International Day for the Elimination Of Violence Against Women – What You Need To Know

The United Nations General Assembly has designated 25 November International Day for the Elimination of Violence against Women Governments and NGOs are called on to organise activities designated to raise public awareness.

Unfortunately, violence against women and girls is one of the most widespread violations of human rights. The United Nation has designated 25 November as the International Day for the Elimination of Violence against Women.

Origin of The International Day for the Elimination of Violence against Women and Children

The International Day for the Elimination of Violence against Women and Children was established in 1981 by women activists who took it upon themselves to raise awareness.

The date came from the brutal 1961 assassination of the three Mirabal sisters, political activists in the Dominican Republic, on orders of Dominican ruler Rafael Trujillo.

Following their assassination, activists from the Latin American and Caribbean Feminist Encuenctros joined forces to combat and raise awareness for gender-based violence.

In South Africa, 25 November marks the start of the 16 Days of Activism for No Violence against Women and Children campaign, which runs until 10 December.

Why violence against women must be eliminated

According to the United Nations, violence against women and girls is one of “the most widespread, persistent and devastating human rights violations in our world today”.

Unfortunately, it remains largely unreported due to the “impunity, silence, stigma and the shame” surrounding gender-based violence; which can manifest itself in physical, sexual or psychological forms.

“As a UN Women Goodwill Ambassador, I know that we all have a role to play. The 16 days campaign is a moment for the world to come together and take action. I urge you to join the campaign this year to stand against rape and be a part of the efforts to end all forms of violence against women.”

Examples of violence against women and children

It can take the form of intimate partner violence, which includes not only physical harm such as battering, rape and murder, but also psychological abuse.

A common form of violence in the family unit is marital rape. Most cases won’t be reported due to the belief that marital rape isn’t “really” rape.

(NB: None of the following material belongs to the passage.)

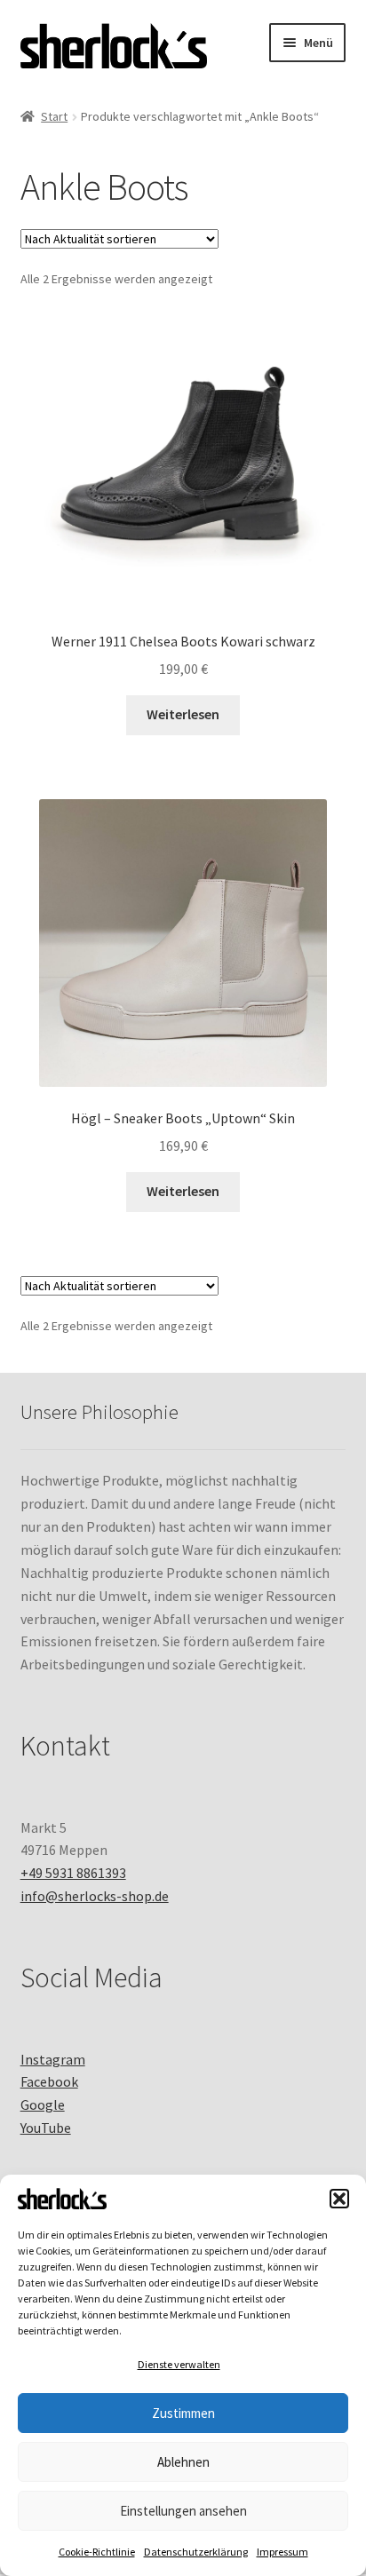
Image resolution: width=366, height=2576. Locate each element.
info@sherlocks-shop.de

South Africa saw a landmark case in 2013, when the first South African citizen, Frederik Bossert, to be convicted of raping his wife was sentenced to 12 years in prison for rape, assault and damage to property.

Other forms of violence outside of the family unit include sexual violence and harassment – such as rape, forced sexual acts, unwanted sexual advances, child sexual abuse, forced marriage, street harassment, stalking and cyber- harassment.

It also includes more extreme cases, such as human trafficking, slavery, sexual exploitation, female genital mutilation and forcing children into marriage.

The adverse psychological, sexual and reproductive health consequences of gender-based violence affect women at all stages of their life.

For children, it could represent an obstacle to the right to education for girls or restricting access to higher education for older students. It could also translate into limited opportunities for women in the labour market.

Who are at risk?

Gender-based violence can happen to anyone, although certain sectors of the population are more at risk than others. These include young girls, older women, and women who identify as lesbian, bisexual, intersex and transgender.

In addition, migrants, refugees, and women who belong to ethnic minorities are also at risk, as well as women who live with HIV and disabilities.